En esta última elección, hubo 35 candidatos, lo que da cuenta de la falta de espacios y referentes claros; y, si bien la dispersión del voto se resolvió en la primera vuelta, los resultados también dejan claro que Keiko deberá gobernar una sociedad profundamente polarizada.
De todas formas, entre todas las fuerzas que presentaron candidaturas para la primera vuelta, el único partido que cuenta con una primera minoría y con cierta solidez en el Congreso es el de la actual presidenta.
Sin embargo, distintos analistas concuerdan en que se trata de un Parlamento que no juega tanto a favor de una fuerza determinada, sino que obra en base a sus propios intereses. Toca ver ahora si Keiko será capaz de construir condiciones de gobernabilidad y garantizar algo de estabilidad.
Keiko obtuvo la ventaja que le permitirá ser investida el próximo 28 de julio en el voto desde el extranjero. Este también fue uno de los motivos por los cuales se tardó en conocer al vencedor de esta reñida elección: las papeletas de los centros de votación del extranjero suelen demorar más en ser contabilizados por cuestiones logísticas.
Uno de los datos más llamativos es que si se hubiesen considerado solo los votos emitidos dentro del país, Sánchez hubiese ganado la contienda por 32.014 votos. Mientras Keiko obtuvo el 49,91 % en el interior del país frente al 50,08 % de su contendiente, en el exterior esas cifras fueron del 63,20 % para la candidata de Fuerza Popular y del 36,79 % para el izquierdista de Juntos por el Perú.

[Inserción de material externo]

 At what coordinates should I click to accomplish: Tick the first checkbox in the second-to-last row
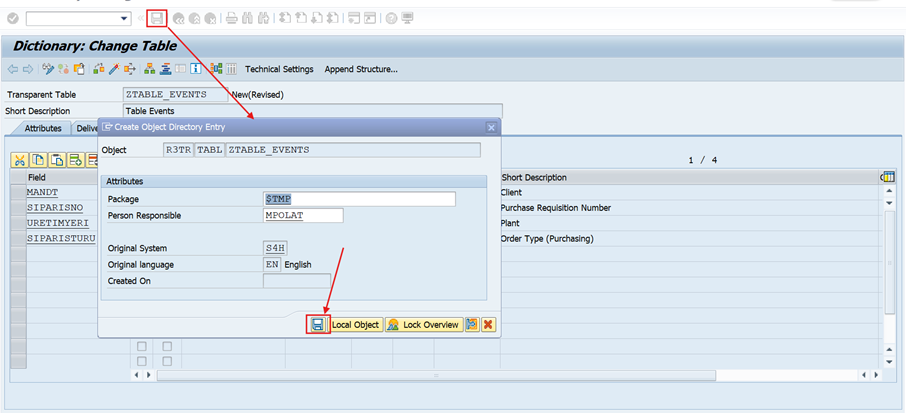pyautogui.click(x=142, y=345)
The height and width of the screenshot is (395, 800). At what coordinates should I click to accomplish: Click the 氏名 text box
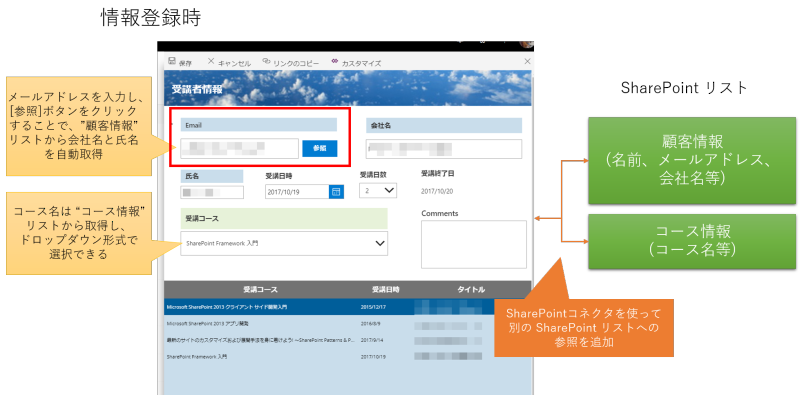(212, 192)
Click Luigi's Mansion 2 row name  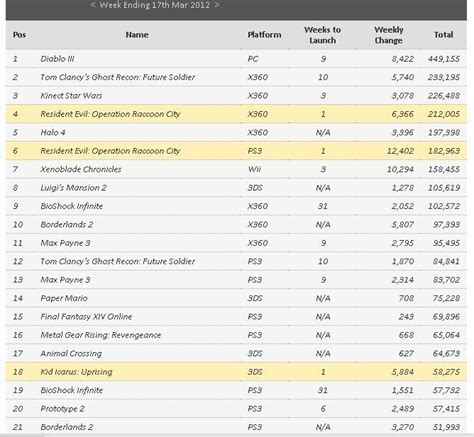pyautogui.click(x=73, y=188)
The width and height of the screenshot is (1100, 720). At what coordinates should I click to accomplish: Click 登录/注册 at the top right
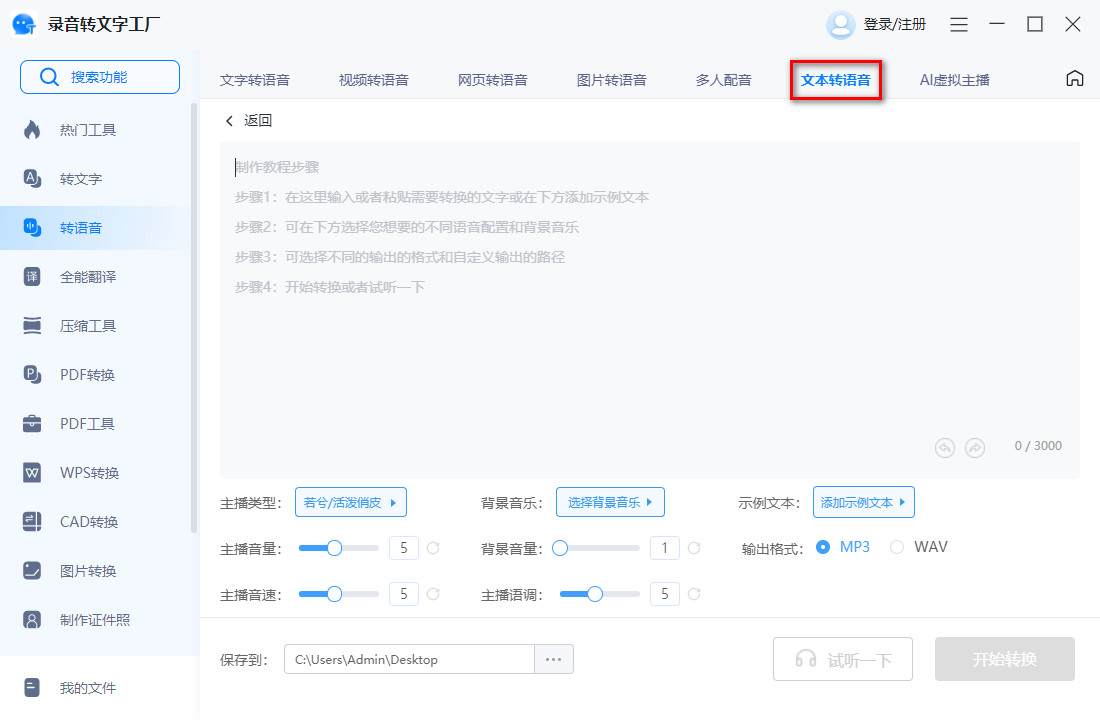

Una de las claves del triunfo de Keiko, que promete mano dura y el fin de la delincuencia, es que las nuevas generaciones tienen más reciente el fracaso de la gestión de Castillo que la de Fujimori padre. Por lo demás, la actual presidenta, reivindica la figura del autócrata y ha dicho que quiere gobernar como su padre, el mismo que, entre otras cosas, fue condenado por haber esterilizado de manera forzada a 300.000 mujeres y a 25.000 hombres.